- The Washington Times - Wednesday, June 12, 2019

Homeland Security and Health Department officials sent a letter to members of Congress Wednesday saying the poor conditions that illegal immigrant children face at the border can only be relieved with an infusion of cash.

Health officials, who under the law are required to take the children, are so overwhelmed that the children are backed up at the border, leaving them sitting in overcrowded facilities or, in the worst of cases, staying outside under a bridge overpass.

As of Monday, the Health Department had just 700 free beds, while Homeland Security reported 1,900 children ready to be Transferred.

Health officials say they’re shipping children out of their care to sponsors at a record-pace, but it’s still not enough to accommodate the overwhelming numbers coming across each day.

Already the dorms that contract with the Health Department to house the kids have been told to cut back on non-essentials, as the government tries to stretch its funds. That move drew complaints from Democrats, but Health Secretary Alex M. Azar II and acting Homeland Security Secretary Kevin McAleenan said their budgets are at the breaking point and there aren’t any other options.

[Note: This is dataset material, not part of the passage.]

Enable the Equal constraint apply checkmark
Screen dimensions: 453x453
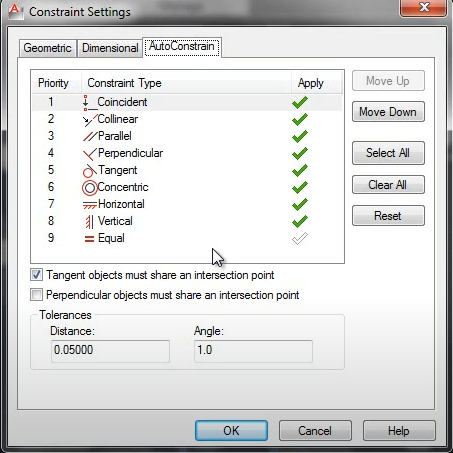click(300, 238)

New money would pay for more beds to hold children inside the country, and for better facilities at the border.

“If Congress acts quickly to provide the requested supplemental funding to address the border surge, [the department] will be able to restore these services,” the secretaries said in their letter.

Mr. Azar says his department will have to take $167 million from refugees support services and trafficking victims programs if it doesn’t get more money.

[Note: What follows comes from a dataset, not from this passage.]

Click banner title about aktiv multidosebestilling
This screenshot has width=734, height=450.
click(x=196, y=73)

Mr. McAleenan said unless his department gets more money it will have to cut funding and shift manpower from the Transportation Security Administration, the Coast Guard, emergency management and other branches.

President Trump has asked Congress for $4.5 billion.

Democrats blocked approval of that money in the disaster spending bill that cleared Congress last week, but Republicans who control the Senate say they’ll try again with a stand-alone bill.

They’re daring Democrats to vote against the money.

Sen. Patrick Leahy, the top Democrat on the Senate Appropriations Committee, said Wednesday his party can accept much of Mr. Trump’s request.

“While we may disagree about what has led to this crisis and what changes may be needed to our immigration system, I take issue with claims from across the aisle that Democrats oppose any and all solutions to address the crisis. That’s simply false,” he said.

But he said Democrats won’t agree to some of the president’s items.

He balked at several hundred million dollars earmarked for detention beds to house single adult border crossers and, for the most part, illegal immigrant criminals nabbed in the interior.

And he said Democrats want their own add-ons, such as new rules on how the money can be spent.

Democrats also want to prevent the Health Department from sharing information on sponsors who come forward to take illegal immigrant children with Homeland Security. Sometimes those sponsors live in households with other illegal immigrant targets, and Homeland Security says it should have the ability to deport them when they’re found.